Exercise aim: Reproduce every entry in the listing without alteration.
'''
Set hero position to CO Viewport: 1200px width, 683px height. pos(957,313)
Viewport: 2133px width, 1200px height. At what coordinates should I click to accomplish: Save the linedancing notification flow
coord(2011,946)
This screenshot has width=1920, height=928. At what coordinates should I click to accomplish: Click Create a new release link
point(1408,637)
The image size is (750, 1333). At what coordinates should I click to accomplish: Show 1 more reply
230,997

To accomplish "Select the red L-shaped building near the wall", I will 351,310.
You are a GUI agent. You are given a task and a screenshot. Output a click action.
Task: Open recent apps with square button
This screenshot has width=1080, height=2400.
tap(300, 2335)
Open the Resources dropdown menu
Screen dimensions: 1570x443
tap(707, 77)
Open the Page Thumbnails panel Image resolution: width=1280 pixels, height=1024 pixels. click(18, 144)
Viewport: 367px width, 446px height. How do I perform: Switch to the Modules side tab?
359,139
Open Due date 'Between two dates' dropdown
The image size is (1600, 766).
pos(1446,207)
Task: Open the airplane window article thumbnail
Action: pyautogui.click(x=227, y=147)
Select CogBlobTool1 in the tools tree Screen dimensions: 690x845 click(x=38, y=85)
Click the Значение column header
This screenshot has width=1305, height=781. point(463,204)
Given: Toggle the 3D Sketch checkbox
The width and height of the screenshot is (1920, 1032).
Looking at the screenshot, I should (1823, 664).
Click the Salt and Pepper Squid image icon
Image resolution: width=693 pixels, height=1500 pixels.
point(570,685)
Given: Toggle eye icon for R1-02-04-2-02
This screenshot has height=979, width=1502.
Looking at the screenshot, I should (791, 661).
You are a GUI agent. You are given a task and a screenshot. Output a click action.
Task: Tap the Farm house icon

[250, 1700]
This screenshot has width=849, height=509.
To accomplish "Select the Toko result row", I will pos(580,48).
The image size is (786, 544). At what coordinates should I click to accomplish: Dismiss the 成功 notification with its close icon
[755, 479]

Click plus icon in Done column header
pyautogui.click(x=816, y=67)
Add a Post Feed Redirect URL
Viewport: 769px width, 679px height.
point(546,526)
'''
Answer to this exercise:
Set hero position to CO Viewport: 1200px width, 683px height. pos(957,313)
Viewport: 2133px width, 1200px height. At what coordinates should I click to accomplish: Save the linedancing notification flow
coord(2011,946)
This screenshot has width=1920, height=928. At what coordinates should I click to accomplish: Click Create a new release link
point(1408,637)
The image size is (750, 1333). At what coordinates should I click to accomplish: Show 1 more reply
230,997

To accomplish "Select the red L-shaped building near the wall", I will 351,310.
You are a GUI agent. You are given a task and a screenshot. Output a click action.
Task: Open recent apps with square button
This screenshot has width=1080, height=2400.
tap(300, 2335)
Open the Resources dropdown menu
Screen dimensions: 1570x443
tap(707, 77)
Open the Page Thumbnails panel Image resolution: width=1280 pixels, height=1024 pixels. click(18, 144)
Viewport: 367px width, 446px height. How do I perform: Switch to the Modules side tab?
359,139
Open Due date 'Between two dates' dropdown
The image size is (1600, 766).
pos(1446,207)
Task: Open the airplane window article thumbnail
Action: pyautogui.click(x=227, y=147)
Select CogBlobTool1 in the tools tree Screen dimensions: 690x845 click(x=38, y=85)
Click the Значение column header
This screenshot has width=1305, height=781. point(463,204)
Given: Toggle the 3D Sketch checkbox
The width and height of the screenshot is (1920, 1032).
Looking at the screenshot, I should (1823, 664).
Click the Salt and Pepper Squid image icon
Image resolution: width=693 pixels, height=1500 pixels.
point(570,685)
Given: Toggle eye icon for R1-02-04-2-02
This screenshot has height=979, width=1502.
Looking at the screenshot, I should (791, 661).
You are a GUI agent. You are given a task and a screenshot. Output a click action.
Task: Tap the Farm house icon

[250, 1700]
This screenshot has width=849, height=509.
To accomplish "Select the Toko result row", I will pos(580,48).
The image size is (786, 544). At what coordinates should I click to accomplish: Dismiss the 成功 notification with its close icon
[755, 479]

Click plus icon in Done column header
pyautogui.click(x=816, y=67)
Add a Post Feed Redirect URL
Viewport: 769px width, 679px height.
point(546,526)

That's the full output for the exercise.